Rochester Gas and Electric has agreed to support the financially struggling Ginna nuclear plant so that the plant can keep operating, at least temporarily. But the deal first needs the approval of the State Public Service Commission.
The commission will hold a procedural conference on the contract — a formal hearing in front of an administrative judge — on March 10 in Albany.
Supporters and opponents of the deal will present issues that they want the commission to consider. In a subsequent hearing, the groups will present evidence supporting those positions.
Last year, Ginna filed a petition saying that it lost $100 million over the past three years and requesting the temporary support contract. The commission agreed to the request because, it said, the sudden closure of Ginna could create reliability problems in the local electric system.

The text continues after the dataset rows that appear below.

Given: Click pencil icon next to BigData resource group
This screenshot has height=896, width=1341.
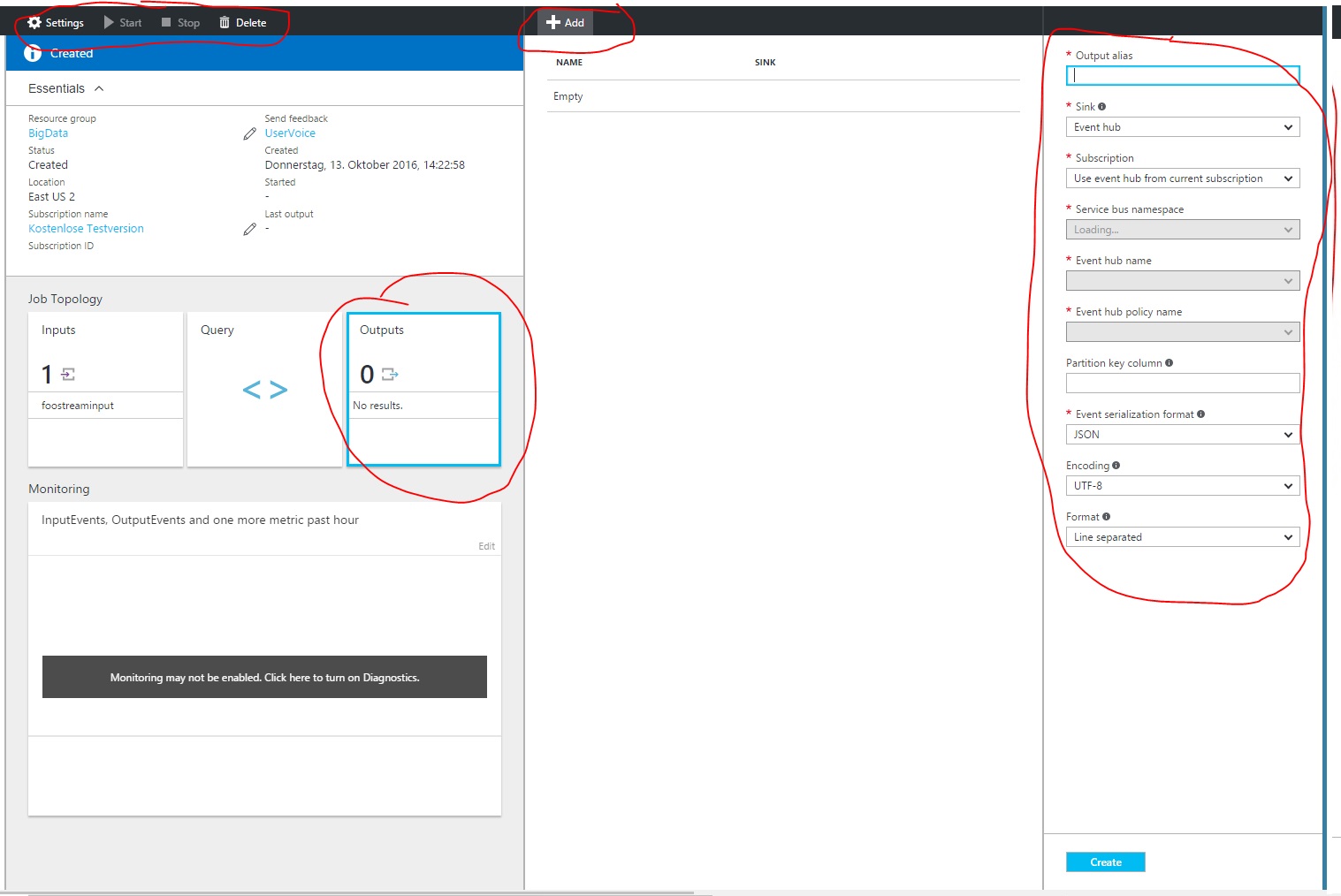Looking at the screenshot, I should coord(249,134).
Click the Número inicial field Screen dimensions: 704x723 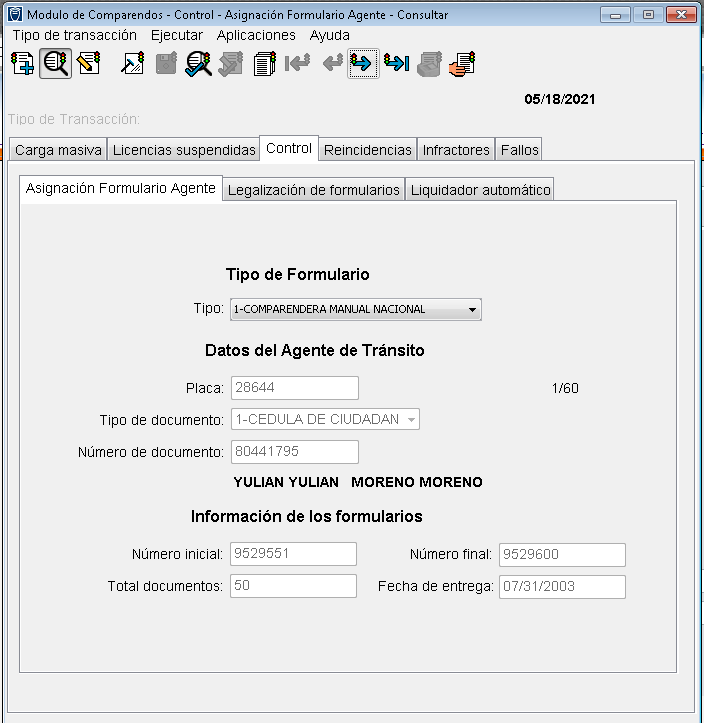coord(293,554)
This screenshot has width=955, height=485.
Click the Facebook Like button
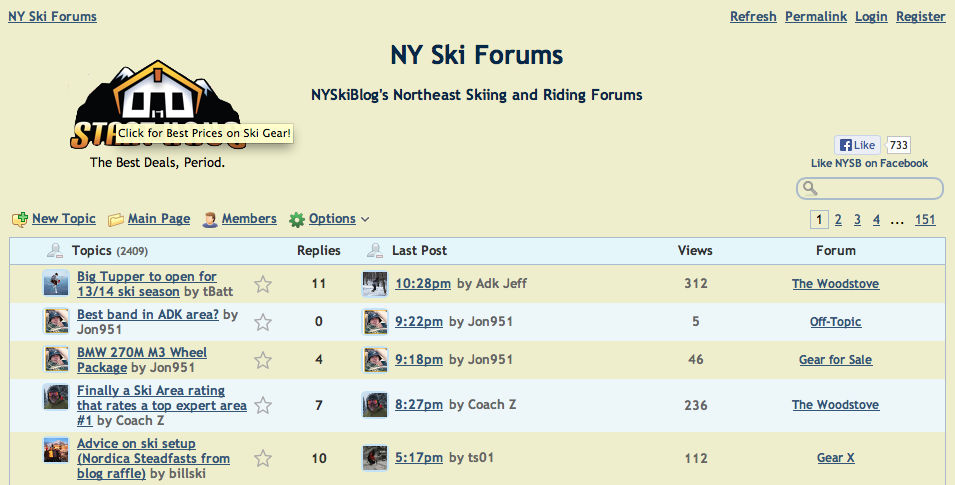pos(858,145)
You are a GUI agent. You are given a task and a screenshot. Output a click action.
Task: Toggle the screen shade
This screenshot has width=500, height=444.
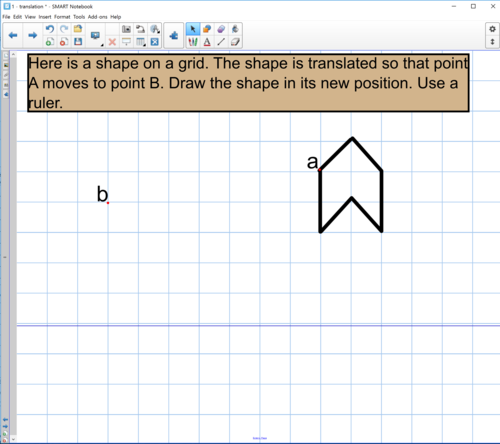126,42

Under the proposed contract, RG&E would pay Ginna a base amount of $17.5 million a month. Ginna would sell its electricity on the statewide market, and it would rebate 85 percent of those revenues to RG&E, effectively reducing the utility's payment.
RG&E's customers would pick up the costs, which could lead to an estimated 4.2 percent increase in their bills. That amounts to about $3.89 per month for the average residential customer.
But the agreement's critics say that Ginna should shut down if its economics don't work, and that state and utilities officials should turn their attention to renewable power and transmission improvements.
"I think people in this state have taken enough of a hit," says Michele Anderson, an organizer for Alliance for a Green Economy, a statewide advocacy group opposed to nuclear power.